Aponta que o ato coator não atendeu aos requisitos enunciados pelo Supremo Tribunal Federal quando do julgamento da ADI nº 3.360/DF. Referido precedente assentou que a decretação da prisão provisória pode se dar quando: (i) for imprescindível para as investigações do inquérito policial (Lei nº 7.960/1989 art. 1º, I), a partir de elementos concretos e não meras conjecturas, sendo proibida a sua utilização como prisão para averiguações, em violação ao direito à não autoincriminação e quando fundada no mero fato do representado não possuir residência fixa (Lei nº 7.960/1989 art. 1º, II); (ii) houver fundadas razões de autoria ou de participação do indiciado nos crimes previstos no art. 1º, III, da Lei nº 7.960/1989, vedada a analogia ou a interpretação extensiva do rol previsto no dispositivo; (iii) for justificada em fatos novos ou contemporâneos que fundamentem a medida (CPP art. 312, § 2º); (iv) a medida for adequada à gravidade concreta do crime, às circunstâncias do fato e às condições pessoais do indiciado (CPP art. 282, II), respeitados os limites previstos no art. 313, do CPP, e; (v) não for suficiente a imposição de medidas cautelares diversas, previstas nos arts. 319 e 320, da Lei Processual Penal (CPP art. 282, § 6º).
Argumenta que a decisão de primeiro grau não apontou, concretamente, quais as razões que justificariam a prisão provisória do Paciente.

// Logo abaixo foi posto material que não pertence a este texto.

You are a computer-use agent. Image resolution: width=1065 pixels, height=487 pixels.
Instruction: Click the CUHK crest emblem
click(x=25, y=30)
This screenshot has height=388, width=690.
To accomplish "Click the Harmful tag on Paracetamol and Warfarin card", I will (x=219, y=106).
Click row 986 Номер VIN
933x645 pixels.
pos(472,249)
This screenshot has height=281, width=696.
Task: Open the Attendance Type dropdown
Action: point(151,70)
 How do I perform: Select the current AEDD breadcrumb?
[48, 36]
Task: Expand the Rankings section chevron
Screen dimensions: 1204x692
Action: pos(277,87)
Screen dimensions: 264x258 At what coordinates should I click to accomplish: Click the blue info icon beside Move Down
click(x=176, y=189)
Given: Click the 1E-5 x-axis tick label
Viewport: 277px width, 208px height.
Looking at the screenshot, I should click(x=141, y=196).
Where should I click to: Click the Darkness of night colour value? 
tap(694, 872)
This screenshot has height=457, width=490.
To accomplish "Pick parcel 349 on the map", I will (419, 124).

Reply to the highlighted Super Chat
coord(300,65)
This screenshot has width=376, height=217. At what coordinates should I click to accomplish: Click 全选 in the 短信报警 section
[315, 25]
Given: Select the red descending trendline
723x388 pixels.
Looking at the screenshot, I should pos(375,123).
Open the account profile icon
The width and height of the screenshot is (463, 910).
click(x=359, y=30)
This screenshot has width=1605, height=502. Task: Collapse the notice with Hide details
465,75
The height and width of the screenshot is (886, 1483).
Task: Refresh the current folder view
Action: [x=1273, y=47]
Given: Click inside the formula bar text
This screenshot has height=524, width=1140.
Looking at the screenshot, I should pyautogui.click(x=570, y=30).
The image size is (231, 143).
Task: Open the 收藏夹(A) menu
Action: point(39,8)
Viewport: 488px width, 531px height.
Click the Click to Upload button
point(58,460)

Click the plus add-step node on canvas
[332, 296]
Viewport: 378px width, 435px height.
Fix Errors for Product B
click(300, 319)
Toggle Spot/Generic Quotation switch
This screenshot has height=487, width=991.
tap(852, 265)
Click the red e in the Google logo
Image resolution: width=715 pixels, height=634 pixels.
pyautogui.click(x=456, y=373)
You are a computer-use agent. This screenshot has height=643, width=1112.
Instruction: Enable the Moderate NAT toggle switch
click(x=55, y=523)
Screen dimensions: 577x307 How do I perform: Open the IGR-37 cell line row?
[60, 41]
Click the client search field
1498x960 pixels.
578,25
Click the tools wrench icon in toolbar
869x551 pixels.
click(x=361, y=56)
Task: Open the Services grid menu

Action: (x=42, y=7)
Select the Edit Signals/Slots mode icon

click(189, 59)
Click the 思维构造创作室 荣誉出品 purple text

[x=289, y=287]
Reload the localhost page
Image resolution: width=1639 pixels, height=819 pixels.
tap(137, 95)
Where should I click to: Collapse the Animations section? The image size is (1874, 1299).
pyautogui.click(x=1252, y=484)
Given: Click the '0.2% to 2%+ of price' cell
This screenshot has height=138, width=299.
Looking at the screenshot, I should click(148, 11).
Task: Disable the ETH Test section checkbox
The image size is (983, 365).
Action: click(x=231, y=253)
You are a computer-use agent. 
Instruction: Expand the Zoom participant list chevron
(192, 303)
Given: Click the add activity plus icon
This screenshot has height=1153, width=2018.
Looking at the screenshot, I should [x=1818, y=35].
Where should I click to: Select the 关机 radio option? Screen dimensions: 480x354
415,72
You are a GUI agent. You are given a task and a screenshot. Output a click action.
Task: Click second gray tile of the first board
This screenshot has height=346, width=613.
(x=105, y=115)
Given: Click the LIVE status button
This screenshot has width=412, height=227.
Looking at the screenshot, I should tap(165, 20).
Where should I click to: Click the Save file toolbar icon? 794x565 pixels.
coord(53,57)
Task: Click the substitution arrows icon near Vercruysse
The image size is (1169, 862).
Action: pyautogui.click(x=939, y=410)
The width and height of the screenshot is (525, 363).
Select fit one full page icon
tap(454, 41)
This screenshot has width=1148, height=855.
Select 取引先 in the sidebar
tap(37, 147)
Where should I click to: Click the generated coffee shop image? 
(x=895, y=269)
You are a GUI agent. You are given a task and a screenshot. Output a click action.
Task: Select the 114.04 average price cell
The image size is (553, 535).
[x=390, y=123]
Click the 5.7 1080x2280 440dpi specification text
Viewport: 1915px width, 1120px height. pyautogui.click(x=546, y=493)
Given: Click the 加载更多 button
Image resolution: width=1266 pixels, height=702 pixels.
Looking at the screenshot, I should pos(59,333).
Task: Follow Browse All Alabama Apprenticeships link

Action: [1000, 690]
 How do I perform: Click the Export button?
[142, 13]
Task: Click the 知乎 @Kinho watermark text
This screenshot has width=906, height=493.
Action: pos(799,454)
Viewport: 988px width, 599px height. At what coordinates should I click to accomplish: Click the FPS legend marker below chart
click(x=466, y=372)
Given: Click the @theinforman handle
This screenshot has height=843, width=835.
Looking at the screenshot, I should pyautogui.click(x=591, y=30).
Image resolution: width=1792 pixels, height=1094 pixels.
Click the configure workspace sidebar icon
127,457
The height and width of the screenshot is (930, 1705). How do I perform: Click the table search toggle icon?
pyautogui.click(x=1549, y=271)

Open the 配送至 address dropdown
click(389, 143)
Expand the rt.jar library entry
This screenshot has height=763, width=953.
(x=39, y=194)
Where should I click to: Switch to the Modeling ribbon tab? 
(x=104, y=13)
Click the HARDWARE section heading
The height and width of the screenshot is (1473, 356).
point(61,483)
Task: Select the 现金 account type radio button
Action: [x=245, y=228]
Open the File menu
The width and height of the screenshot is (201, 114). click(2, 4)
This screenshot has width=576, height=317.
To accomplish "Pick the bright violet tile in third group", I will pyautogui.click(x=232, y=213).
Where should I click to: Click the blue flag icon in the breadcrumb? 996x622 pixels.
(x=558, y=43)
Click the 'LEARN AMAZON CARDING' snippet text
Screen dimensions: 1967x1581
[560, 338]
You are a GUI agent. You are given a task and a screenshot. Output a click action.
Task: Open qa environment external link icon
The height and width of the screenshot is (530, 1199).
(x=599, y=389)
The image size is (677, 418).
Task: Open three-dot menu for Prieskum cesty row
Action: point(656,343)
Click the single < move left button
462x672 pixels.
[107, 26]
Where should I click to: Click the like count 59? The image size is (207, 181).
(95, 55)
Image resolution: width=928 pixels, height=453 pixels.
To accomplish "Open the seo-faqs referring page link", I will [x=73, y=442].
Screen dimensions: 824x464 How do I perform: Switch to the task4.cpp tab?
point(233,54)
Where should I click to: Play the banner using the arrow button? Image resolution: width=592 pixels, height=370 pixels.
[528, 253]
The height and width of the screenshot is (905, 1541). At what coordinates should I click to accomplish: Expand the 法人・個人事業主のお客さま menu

Observa que já se realizou a diligência de busca e apreensão, de sorte que não há risco à arrecadação das provas que interessam à investigação criminal.
Requer, liminarmente, a revogação da prisão temporária imposta a EIDER LIMA DOS SANTOS, providência que espera vir confirmada quando do julgamento do mérito (ID 386296628).
Liminar indeferida (cf. decisão ID 386488119).
Informações prestadas (ID 386903658).
O Ministério Público Federal, em parecer da lavra do Procurador Regional da República Luiz Francisco Fernandes de Souza, manifestou-se pela concessão da ordem (ID 387061645).
É o relatório.
MARCUS VINICIUS REIS BASTOS
Desembargador Federal Relator
Processo Judicial Eletrônico
Tribunal Regional Federal da 1ª Região
Gab. 29 - DESEMBARGADOR FEDERAL MARCUS BASTOS
V O T O
Trata-se de habeas corpus interposto com o fim de obter a revogação da decisão que decretou a prisão temporária de EIDER LIMA DOS SANTOS. Referida custódia até a presente data não se concretizou, estando o Paciente foragido.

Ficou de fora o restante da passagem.